Being in the present moment can put the stresses we all experience in life into perspective, increasing your sense of wellbeing. Reported effects of mindfulness are (but not limited to): being less consumed by worry and regret, more self-esteem, stress relief, lowering the blood pressure, reducing chronic pain, better quality sleep.

Scientists have found that being mindful literally causes changes in brain structure and function – specifically in areas related to the regulation of attention, emotion and self-awareness.

Neuroscientist Sara Lazar found that after only 8 weeks (30-40 minutes per day) of mindfulness, brain volume increased in the hippocampus (which enables us to store memories and control our emotions) and in the temporoparietal junction (which enables us to be empathetic and compassionate). Brain volume also decreased in an area of the brain. The amygdala shrunk (which is responsible for triggering our stress-response to perceived threats). Meaning that mindful practice lessened the participants’ stress-reactions to their environment.
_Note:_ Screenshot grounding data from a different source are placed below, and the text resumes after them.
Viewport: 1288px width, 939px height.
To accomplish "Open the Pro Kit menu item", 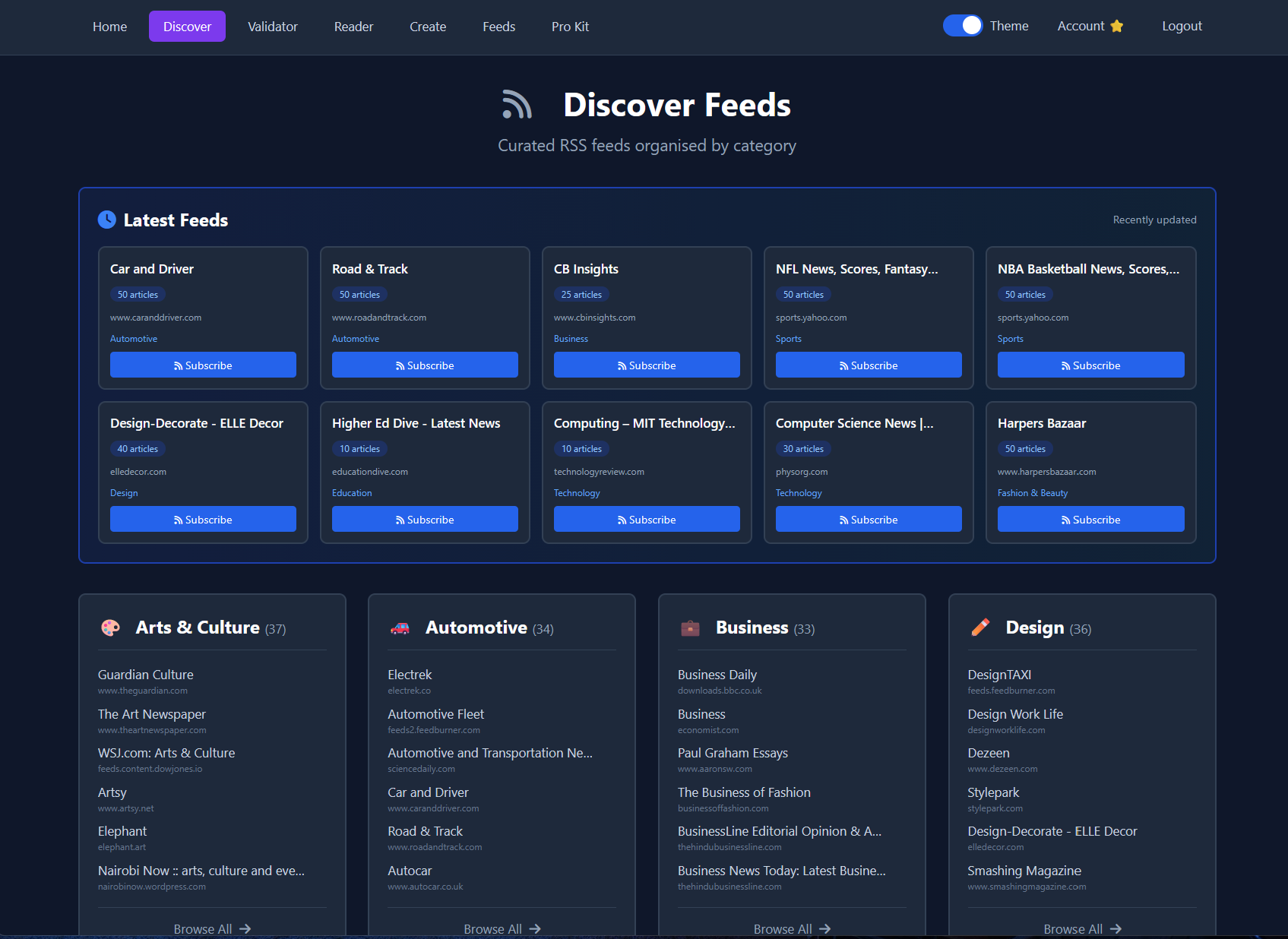I will click(570, 26).
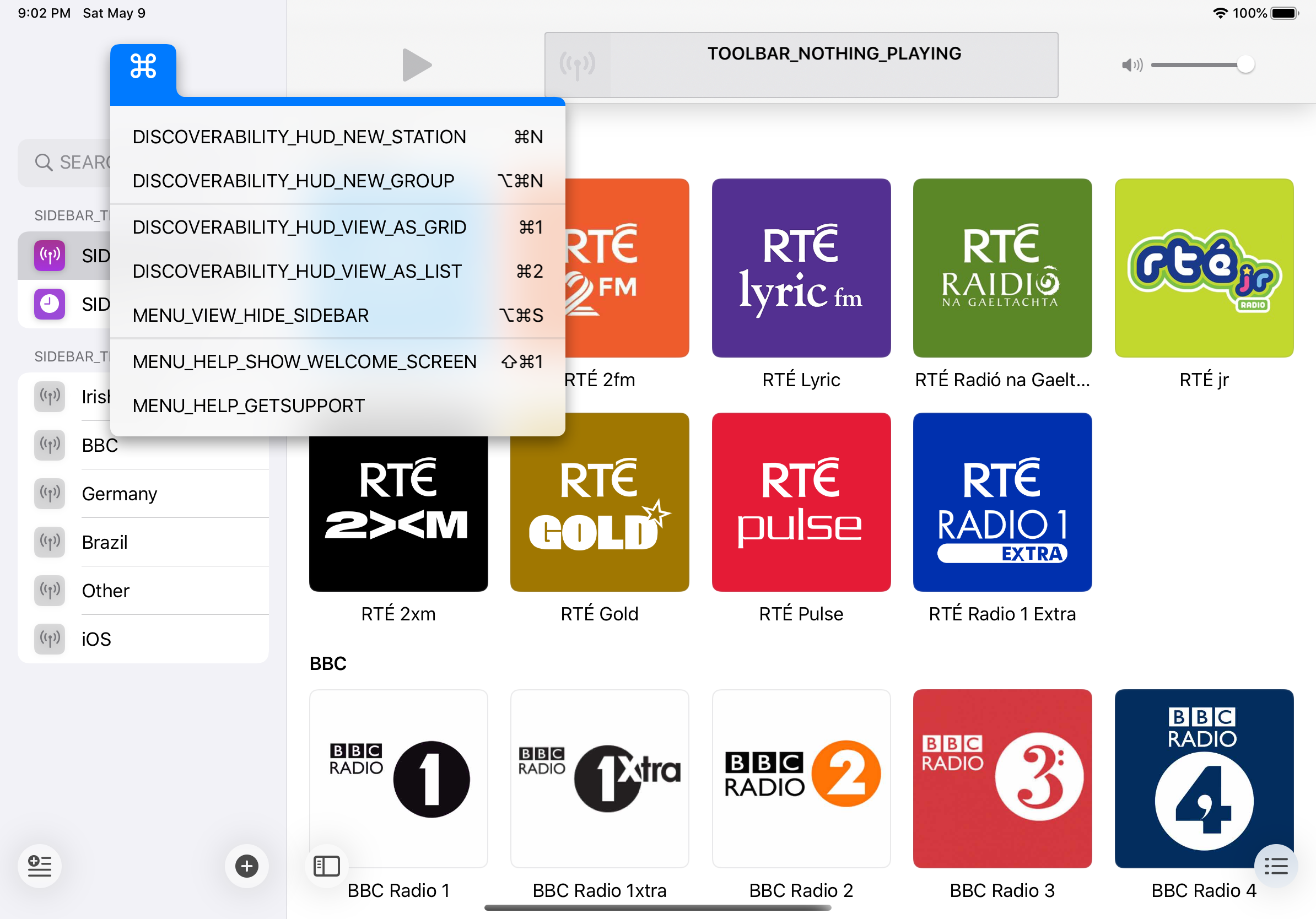Click the add station plus button
The image size is (1316, 919).
(x=246, y=865)
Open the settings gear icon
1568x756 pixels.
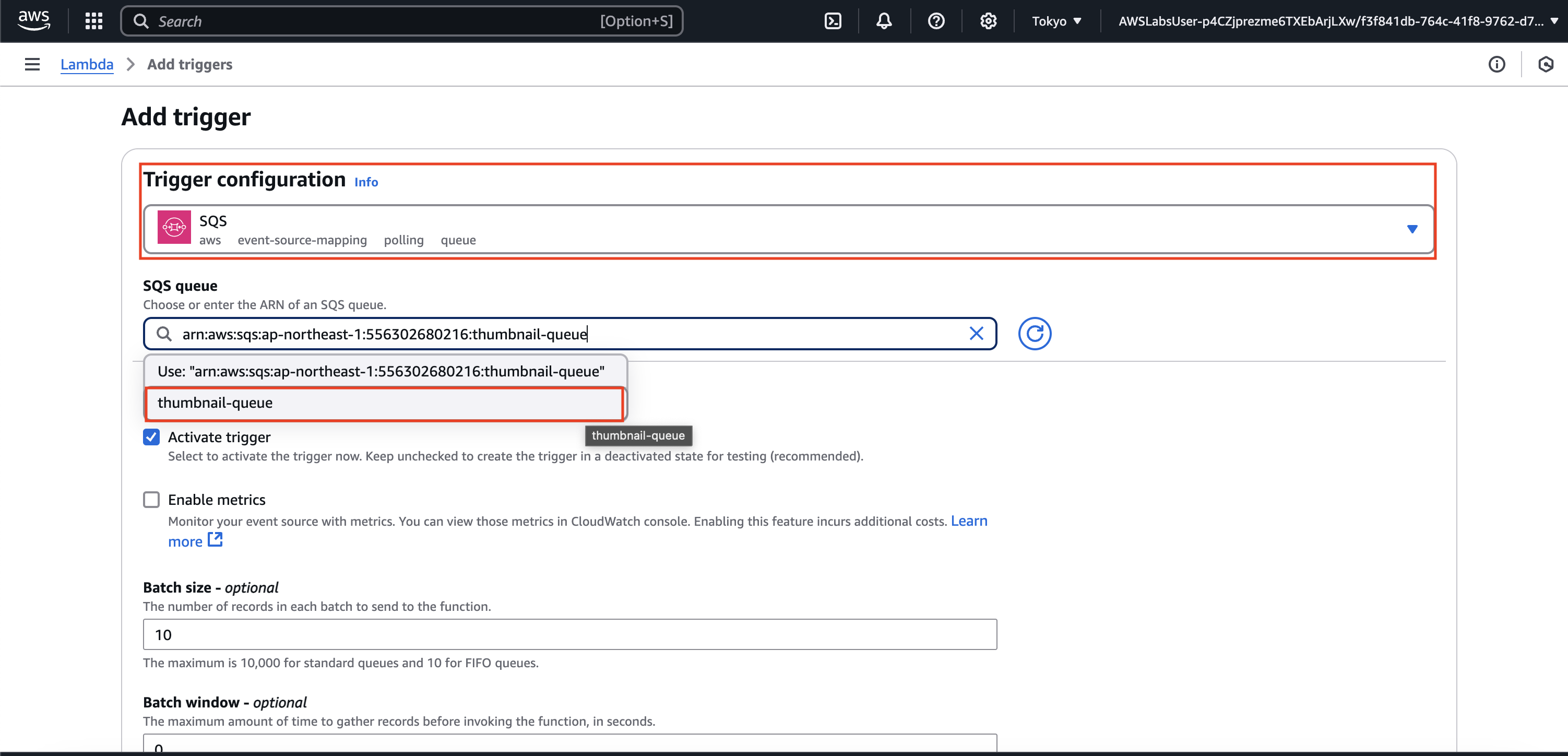[988, 21]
If you’re not really sure where to start, I recommend trying mindfulness apps. My personal favourite is Headspace.

Supplementary ideas:

  • Limit tech time before bed and use ‘night mode’ or applications such as ‘f.lux’ in an evening to increase ambient light and aid in sleep.
  • Use ambience videos/white noise to aid in relaxation (e.g. rainymood.com, asoftmurmur.com)
  • Play upbeat music to lift your mood (the cheesier the better).
  • Keep your space tidy and your body well-groomed.

 

To sum up, there’s many little things we can do for ourselves to regain control of what we perceive to be stressful circumstances, or even just to treat ourselves to me-time. It just takes a bit of mental recalibration and self-care. This list is in no way, shape or form an exhaustive one – it might take you a little time and research to find the most effective method of relaxation for you. Or it may take booking a spa day (massage is another great way to relax). Totally your call.